--- WRITTEN TASK ---
Rewrite the rows starting at the beginning of the rows and ending at the line containing "should pyautogui.click(x=200, y=300).", substituting "Screen size" for every "Screen dimensions" and leaving all else unchanged.

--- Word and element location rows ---
[BEGIN]

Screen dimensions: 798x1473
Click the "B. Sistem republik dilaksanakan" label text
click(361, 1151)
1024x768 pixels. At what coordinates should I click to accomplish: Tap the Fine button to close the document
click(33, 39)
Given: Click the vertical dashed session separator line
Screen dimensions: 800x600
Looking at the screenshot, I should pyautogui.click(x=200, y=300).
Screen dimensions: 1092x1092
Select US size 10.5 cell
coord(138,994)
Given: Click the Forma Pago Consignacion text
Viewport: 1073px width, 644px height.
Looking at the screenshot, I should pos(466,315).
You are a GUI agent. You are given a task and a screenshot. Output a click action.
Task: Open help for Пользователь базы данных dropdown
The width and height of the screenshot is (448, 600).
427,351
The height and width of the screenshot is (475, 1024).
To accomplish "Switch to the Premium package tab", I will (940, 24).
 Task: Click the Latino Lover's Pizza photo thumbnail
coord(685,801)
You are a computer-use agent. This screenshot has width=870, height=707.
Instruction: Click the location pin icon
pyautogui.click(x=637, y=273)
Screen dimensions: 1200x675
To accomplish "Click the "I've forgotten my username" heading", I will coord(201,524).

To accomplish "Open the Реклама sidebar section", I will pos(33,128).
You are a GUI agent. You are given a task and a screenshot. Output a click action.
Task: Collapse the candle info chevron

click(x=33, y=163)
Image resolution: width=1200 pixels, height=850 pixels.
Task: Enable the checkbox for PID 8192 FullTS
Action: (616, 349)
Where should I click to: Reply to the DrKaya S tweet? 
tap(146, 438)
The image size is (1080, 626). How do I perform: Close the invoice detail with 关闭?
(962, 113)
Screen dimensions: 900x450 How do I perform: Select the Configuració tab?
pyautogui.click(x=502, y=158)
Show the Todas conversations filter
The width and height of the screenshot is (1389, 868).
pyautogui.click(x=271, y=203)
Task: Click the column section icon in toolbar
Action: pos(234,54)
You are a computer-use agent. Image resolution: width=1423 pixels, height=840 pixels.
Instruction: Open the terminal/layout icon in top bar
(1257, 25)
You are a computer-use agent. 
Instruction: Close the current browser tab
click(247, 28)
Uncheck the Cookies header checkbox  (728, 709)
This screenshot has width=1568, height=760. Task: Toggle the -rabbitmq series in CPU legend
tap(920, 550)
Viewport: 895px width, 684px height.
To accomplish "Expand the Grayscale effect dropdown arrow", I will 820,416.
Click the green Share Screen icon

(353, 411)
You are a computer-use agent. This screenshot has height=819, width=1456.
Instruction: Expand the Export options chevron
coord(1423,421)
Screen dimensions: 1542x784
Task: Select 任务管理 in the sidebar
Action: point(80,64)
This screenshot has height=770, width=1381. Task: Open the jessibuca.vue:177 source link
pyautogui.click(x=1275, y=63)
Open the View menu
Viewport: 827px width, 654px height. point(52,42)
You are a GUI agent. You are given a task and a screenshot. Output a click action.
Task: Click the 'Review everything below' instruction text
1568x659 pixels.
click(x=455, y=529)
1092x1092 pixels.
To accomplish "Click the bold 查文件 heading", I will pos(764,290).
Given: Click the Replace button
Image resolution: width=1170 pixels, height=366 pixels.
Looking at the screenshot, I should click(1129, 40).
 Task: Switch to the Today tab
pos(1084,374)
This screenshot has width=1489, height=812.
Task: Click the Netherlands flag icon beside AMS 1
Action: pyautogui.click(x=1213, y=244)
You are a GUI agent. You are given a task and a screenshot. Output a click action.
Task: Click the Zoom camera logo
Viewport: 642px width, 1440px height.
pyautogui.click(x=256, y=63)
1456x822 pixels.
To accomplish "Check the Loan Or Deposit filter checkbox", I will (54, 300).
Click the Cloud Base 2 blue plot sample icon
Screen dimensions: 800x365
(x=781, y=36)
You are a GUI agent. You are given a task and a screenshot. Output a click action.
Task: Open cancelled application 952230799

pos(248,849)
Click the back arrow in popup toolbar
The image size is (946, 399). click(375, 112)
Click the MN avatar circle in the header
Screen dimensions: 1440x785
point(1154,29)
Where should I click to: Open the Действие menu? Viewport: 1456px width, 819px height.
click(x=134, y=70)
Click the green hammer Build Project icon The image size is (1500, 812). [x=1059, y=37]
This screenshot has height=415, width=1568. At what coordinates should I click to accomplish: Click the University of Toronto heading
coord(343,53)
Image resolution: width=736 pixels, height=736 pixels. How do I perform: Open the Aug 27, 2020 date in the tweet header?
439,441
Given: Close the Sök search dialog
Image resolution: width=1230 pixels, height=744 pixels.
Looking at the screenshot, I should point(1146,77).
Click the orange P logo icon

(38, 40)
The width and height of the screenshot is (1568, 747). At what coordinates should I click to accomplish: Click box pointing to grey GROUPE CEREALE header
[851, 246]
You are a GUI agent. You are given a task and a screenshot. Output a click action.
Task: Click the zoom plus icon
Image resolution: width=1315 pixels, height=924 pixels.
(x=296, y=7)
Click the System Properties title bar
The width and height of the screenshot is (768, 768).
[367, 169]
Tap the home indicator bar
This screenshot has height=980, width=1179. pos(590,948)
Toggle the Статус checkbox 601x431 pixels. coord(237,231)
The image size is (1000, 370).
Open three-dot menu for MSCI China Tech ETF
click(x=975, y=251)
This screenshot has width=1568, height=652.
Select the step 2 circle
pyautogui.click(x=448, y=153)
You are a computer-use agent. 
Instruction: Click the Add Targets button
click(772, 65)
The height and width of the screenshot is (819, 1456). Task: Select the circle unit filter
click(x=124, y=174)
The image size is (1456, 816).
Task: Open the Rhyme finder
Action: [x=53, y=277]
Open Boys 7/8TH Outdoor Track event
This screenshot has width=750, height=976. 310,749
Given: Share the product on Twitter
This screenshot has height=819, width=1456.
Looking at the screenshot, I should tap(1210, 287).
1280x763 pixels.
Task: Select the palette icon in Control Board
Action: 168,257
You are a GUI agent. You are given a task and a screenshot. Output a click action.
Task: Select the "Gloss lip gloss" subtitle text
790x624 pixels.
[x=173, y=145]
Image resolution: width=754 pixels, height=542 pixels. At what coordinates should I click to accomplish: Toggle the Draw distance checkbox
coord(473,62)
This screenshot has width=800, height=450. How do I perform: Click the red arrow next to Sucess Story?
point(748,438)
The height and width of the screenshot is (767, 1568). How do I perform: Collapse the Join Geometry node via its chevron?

[END]

--- FULL ANSWER ---
Screen size: 798x1473
Click the "B. Sistem republik dilaksanakan" label text
click(361, 1151)
1024x768 pixels. At what coordinates should I click to accomplish: Tap the Fine button to close the document
click(33, 39)
Given: Click the vertical dashed session separator line
Screen size: 800x600
Looking at the screenshot, I should pyautogui.click(x=200, y=300).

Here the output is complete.